Your answer is the line containing "Click the IONS panel label" plus every line after it to the end of the data below, transcribed exactly and with nothing else.

(Collected data entries)
====================
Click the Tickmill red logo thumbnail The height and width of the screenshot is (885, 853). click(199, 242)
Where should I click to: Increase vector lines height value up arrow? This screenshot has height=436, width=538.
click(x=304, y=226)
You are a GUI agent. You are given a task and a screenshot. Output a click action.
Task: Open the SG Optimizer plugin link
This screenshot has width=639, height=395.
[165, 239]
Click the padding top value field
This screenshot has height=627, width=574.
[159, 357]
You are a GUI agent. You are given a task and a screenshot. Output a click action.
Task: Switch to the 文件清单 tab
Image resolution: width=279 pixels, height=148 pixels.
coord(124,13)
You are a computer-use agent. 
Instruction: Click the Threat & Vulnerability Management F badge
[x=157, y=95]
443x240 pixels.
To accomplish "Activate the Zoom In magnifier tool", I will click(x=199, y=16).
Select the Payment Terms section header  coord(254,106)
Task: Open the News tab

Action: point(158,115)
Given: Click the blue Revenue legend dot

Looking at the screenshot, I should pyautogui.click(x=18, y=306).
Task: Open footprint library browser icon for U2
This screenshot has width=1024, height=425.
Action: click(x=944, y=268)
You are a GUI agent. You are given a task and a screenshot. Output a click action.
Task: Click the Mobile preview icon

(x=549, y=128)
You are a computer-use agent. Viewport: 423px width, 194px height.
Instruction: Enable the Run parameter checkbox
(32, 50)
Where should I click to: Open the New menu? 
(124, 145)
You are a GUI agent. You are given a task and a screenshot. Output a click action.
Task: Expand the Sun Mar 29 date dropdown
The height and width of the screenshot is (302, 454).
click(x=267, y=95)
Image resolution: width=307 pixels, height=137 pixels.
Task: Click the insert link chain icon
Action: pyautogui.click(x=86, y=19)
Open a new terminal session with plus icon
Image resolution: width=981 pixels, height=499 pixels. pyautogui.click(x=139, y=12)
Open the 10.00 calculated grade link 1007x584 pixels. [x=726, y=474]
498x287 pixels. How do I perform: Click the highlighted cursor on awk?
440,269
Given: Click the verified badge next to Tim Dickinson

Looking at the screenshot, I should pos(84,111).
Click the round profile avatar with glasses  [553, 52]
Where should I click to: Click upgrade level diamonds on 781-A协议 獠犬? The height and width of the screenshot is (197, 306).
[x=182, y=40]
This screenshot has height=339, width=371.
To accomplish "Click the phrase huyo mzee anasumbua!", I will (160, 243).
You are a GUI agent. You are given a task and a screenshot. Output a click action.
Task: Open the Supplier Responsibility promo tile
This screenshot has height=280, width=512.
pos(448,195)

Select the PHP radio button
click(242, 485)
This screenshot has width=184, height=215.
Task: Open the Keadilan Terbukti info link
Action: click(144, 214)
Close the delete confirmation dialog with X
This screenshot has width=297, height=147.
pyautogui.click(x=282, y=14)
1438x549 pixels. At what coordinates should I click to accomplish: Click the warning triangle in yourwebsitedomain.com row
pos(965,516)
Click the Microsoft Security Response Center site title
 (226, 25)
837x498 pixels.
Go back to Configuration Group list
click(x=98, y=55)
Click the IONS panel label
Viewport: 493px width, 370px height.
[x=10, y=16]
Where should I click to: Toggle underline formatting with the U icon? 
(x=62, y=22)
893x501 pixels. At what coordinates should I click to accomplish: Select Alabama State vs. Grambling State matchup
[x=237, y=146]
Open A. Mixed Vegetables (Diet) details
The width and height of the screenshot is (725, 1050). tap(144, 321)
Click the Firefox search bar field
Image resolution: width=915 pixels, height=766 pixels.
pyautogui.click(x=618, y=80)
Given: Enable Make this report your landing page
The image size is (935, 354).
====================
-- Reply to the task --
Click the IONS panel label
Viewport: 493px width, 370px height.
[x=10, y=16]
Where should I click to: Toggle underline formatting with the U icon? 
(x=62, y=22)
893x501 pixels. At what coordinates should I click to accomplish: Select Alabama State vs. Grambling State matchup
[x=237, y=146]
Open A. Mixed Vegetables (Diet) details
The width and height of the screenshot is (725, 1050). tap(144, 321)
Click the Firefox search bar field
Image resolution: width=915 pixels, height=766 pixels.
pyautogui.click(x=618, y=80)
Given: Enable Make this report your landing page
The image size is (935, 354).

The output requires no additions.